Conceitos e fundamentos doutrinário-legais da responsabilidade em matéria ambiental.

1.Da Responsabilidade Civil em matéria ambiental

A relevância da matéria ambiental no sistema jurídico nacional fez com que as mais diversas formas de proteção ao meio ambiente fossem criadas, tanto espalhadas pelos diplomas legislativos quanto por atos do poder executivo. Nesse sentido, a responsabilidade civil e penal pela causa de danos tem papel preponderante no combate à degradação  ambiental. Tal importância elevou-se ao patamar Constitucional, vez que o art. 225, §3º prevê, in verbis, que “as condutas e atividades consideradas lesivas ao meio ambiente sujeitarão os infratores, pessoas físicas ou jurídicas, a sanções penais e administrativas, independentemente da obrigação de reparar os danos causados”.

Para tanto é necessário saber o significado de responsabilidade. Paulo Affonso Leme Machado, em sua obra Direito Ambiental Brasileiro (2013), procura a origem da palavra e conclui que:

Na origem de ‘responder’  ou ‘ser responsável’, não há de forma alguma a culpa. [...] a noção de culpa era utilizada especificamente para crimes. [...] A existência da responsabilidade por culpa deve-se aos canonistas, para que era antes de tudo destinada a moralizar as condutas individuais, e não assegurar a reparação do dano (p. 399)

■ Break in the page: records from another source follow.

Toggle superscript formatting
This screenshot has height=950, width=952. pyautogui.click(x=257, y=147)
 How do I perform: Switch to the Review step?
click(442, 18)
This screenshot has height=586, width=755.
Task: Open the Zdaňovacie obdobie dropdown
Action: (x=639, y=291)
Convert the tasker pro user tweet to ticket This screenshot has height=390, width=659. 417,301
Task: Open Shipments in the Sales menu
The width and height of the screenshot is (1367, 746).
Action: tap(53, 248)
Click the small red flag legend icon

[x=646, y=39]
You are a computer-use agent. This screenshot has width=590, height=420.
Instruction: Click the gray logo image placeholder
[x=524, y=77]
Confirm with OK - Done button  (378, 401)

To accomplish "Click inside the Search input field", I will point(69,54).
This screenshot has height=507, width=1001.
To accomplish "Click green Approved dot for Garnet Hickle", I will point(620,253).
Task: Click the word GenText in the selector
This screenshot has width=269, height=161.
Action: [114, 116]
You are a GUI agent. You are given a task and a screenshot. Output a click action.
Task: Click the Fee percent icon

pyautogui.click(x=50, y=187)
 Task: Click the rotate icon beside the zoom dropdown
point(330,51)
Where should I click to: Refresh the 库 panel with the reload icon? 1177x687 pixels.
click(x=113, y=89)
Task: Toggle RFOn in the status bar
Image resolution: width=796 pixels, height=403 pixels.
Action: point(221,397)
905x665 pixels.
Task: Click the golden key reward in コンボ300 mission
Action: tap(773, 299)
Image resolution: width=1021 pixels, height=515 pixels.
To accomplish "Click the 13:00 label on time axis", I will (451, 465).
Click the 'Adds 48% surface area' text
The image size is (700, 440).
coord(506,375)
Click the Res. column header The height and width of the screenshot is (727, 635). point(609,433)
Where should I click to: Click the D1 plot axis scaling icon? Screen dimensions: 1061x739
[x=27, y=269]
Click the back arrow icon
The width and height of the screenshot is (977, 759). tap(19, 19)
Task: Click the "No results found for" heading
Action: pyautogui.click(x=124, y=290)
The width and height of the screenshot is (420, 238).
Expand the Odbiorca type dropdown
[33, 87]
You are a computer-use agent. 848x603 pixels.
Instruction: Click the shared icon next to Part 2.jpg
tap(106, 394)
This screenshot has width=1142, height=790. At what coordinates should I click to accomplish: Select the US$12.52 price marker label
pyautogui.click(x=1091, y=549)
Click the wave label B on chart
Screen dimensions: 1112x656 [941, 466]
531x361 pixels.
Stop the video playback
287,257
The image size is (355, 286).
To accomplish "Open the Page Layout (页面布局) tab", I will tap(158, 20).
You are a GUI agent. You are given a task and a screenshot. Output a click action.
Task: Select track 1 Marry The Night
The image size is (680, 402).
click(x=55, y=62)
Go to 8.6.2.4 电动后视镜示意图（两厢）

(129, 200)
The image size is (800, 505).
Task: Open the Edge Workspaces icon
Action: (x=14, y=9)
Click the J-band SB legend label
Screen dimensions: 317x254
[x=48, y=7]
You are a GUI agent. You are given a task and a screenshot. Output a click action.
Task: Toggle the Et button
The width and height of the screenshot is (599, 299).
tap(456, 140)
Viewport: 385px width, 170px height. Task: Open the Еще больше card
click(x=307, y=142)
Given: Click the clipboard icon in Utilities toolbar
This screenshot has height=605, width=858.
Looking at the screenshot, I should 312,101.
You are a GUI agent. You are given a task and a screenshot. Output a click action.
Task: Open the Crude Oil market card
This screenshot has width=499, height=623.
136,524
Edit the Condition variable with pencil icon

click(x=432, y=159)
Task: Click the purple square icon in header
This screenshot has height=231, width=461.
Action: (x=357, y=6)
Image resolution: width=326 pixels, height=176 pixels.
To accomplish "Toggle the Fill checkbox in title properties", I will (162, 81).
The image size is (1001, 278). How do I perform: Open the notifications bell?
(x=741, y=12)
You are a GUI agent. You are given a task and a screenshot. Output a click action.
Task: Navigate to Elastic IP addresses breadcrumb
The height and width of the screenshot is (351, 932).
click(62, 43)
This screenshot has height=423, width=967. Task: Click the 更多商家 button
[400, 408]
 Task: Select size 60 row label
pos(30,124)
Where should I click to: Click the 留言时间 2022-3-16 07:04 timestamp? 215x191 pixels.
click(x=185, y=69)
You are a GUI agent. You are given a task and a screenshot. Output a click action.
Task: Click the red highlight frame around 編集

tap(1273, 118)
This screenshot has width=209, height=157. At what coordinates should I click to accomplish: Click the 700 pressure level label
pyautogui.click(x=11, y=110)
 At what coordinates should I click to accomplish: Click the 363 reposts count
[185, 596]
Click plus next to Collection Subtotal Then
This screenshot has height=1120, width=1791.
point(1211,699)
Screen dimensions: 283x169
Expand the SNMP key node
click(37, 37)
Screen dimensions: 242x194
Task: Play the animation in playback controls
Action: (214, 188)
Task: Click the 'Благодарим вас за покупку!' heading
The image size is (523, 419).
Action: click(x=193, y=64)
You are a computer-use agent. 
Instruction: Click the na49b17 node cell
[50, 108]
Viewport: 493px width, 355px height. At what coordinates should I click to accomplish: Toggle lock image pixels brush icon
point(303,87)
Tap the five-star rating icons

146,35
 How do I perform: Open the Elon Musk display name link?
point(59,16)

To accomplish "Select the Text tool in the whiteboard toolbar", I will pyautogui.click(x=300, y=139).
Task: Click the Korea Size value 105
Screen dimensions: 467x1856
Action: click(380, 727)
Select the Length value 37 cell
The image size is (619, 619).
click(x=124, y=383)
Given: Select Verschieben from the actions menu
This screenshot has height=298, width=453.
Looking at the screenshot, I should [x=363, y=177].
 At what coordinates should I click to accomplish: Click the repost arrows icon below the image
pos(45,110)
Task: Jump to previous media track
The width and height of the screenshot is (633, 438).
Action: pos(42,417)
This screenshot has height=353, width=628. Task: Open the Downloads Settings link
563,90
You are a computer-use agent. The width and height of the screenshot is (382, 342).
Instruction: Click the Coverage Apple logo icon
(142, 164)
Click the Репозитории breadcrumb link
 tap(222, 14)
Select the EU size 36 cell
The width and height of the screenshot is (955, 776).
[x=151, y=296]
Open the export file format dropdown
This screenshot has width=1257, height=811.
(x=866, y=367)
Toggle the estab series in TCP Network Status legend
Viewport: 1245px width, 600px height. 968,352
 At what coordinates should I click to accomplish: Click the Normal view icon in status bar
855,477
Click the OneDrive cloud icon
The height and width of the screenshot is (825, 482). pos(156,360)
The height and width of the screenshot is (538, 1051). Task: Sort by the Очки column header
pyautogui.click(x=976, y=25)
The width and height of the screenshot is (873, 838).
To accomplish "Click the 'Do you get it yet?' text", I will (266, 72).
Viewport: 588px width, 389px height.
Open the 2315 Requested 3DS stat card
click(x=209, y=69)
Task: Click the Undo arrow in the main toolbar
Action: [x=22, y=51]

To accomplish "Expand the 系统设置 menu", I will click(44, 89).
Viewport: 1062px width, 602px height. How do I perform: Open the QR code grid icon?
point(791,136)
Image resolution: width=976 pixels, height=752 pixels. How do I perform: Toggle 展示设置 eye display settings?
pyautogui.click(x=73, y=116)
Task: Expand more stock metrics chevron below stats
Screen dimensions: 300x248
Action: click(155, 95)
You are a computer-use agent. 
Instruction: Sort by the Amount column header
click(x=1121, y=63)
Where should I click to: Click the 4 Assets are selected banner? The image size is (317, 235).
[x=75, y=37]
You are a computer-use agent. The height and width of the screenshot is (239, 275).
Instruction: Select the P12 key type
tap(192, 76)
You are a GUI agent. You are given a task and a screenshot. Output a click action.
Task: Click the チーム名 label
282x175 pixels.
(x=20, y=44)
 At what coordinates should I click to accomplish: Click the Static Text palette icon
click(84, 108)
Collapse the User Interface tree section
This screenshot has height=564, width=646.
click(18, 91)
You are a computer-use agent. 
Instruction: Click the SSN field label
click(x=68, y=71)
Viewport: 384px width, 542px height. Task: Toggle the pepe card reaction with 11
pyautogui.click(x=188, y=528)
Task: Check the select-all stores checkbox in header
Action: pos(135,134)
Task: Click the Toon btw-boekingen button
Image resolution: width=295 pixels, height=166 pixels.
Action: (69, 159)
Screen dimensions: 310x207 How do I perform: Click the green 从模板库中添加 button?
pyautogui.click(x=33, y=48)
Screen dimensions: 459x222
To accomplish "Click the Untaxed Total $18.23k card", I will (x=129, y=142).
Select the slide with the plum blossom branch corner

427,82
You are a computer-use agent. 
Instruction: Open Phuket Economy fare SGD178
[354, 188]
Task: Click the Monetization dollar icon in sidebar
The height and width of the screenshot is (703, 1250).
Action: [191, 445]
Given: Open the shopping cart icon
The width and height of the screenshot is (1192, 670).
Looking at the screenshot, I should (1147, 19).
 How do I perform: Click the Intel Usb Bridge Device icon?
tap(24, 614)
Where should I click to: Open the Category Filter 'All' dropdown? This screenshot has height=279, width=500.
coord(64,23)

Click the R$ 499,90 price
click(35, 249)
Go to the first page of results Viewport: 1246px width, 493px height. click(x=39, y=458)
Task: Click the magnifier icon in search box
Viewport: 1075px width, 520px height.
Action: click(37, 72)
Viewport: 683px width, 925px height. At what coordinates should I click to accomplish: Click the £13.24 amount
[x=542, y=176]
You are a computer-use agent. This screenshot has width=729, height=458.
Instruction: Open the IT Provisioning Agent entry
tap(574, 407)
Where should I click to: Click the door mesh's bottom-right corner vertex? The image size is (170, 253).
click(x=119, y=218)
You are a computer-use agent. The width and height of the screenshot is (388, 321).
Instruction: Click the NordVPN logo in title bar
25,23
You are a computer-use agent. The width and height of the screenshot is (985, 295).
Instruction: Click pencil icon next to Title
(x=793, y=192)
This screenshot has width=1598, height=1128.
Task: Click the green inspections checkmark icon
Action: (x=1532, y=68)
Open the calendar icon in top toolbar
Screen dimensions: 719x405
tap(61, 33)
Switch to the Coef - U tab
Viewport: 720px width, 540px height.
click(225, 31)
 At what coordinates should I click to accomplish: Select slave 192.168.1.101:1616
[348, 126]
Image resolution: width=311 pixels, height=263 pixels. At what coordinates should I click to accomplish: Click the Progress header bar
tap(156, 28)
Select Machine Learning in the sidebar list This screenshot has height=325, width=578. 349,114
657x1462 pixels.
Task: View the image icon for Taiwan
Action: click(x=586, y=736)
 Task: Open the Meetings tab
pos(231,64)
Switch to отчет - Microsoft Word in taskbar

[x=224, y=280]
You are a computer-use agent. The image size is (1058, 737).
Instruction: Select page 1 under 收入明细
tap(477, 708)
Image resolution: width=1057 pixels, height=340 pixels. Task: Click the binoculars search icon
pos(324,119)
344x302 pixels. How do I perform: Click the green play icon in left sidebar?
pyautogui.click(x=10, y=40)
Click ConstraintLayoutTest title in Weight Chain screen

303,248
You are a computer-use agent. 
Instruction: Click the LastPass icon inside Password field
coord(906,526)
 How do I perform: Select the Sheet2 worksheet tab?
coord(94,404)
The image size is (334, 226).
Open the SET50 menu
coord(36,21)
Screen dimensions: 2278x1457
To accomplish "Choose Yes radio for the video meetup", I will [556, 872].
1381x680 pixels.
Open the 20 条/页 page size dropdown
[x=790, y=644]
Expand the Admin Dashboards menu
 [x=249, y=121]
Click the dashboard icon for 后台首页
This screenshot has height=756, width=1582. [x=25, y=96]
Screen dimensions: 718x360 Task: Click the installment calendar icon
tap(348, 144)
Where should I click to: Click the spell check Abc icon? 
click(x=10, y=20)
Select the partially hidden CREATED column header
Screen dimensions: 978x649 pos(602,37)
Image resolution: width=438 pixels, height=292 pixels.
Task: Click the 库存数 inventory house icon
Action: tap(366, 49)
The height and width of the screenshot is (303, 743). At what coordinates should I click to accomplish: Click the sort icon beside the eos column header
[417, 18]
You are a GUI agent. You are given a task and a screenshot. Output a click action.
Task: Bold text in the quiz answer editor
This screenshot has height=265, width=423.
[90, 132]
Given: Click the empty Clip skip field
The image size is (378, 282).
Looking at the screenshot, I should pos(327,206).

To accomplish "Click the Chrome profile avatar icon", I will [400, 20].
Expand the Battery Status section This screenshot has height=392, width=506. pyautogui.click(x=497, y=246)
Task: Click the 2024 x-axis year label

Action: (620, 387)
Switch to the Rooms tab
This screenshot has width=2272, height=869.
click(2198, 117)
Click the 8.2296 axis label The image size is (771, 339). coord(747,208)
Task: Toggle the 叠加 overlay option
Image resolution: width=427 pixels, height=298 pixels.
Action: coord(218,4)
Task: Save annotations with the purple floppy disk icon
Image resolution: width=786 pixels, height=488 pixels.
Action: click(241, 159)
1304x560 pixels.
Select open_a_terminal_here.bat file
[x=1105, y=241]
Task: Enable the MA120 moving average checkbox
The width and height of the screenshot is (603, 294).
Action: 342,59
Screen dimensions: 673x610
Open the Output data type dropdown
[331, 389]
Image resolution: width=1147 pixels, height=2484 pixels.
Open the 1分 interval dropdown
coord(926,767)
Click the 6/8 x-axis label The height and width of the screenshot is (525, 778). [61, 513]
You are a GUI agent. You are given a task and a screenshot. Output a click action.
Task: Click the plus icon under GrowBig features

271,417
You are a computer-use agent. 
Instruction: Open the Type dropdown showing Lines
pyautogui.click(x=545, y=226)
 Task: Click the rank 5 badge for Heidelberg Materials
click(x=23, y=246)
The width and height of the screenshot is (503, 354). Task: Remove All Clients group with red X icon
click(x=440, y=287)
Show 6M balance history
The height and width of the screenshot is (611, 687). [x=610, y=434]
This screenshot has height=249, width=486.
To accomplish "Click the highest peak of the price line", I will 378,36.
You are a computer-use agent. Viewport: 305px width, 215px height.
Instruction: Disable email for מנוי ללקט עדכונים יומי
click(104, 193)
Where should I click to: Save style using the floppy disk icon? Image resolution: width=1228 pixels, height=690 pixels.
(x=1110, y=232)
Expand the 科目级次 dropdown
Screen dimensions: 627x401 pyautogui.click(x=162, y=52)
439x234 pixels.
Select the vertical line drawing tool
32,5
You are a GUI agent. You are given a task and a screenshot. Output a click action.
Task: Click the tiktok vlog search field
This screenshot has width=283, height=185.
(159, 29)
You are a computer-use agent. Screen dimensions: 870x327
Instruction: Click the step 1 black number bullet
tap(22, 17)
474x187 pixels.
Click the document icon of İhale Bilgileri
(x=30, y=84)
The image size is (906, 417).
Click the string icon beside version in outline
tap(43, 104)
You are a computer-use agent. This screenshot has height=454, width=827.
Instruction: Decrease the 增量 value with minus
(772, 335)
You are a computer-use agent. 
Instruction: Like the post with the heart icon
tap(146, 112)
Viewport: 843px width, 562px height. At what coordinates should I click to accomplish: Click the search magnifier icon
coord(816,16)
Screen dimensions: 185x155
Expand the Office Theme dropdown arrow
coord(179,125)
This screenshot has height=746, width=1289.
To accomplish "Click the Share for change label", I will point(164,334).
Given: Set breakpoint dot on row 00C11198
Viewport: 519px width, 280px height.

No Brasil, o diploma legislativo que primeiro previu a responsabilidade civil ambiental foi a Lei 6938/81 (política nacional do meio ambiente), em seu artigo 14, §1º:         

 Sem obstar a aplicação das penalidades previstas neste artigo, é o poluidor obrigado, independentemente da existência de culpa, a indenizar ou reparar os danos causados ao meio ambiente e a terceiros, afetados por sua atividade. O Ministério Público da União e dos Estados terá legitimidade para propor ação de responsabilidade civil e criminal, por danos causados ao meio ambiente.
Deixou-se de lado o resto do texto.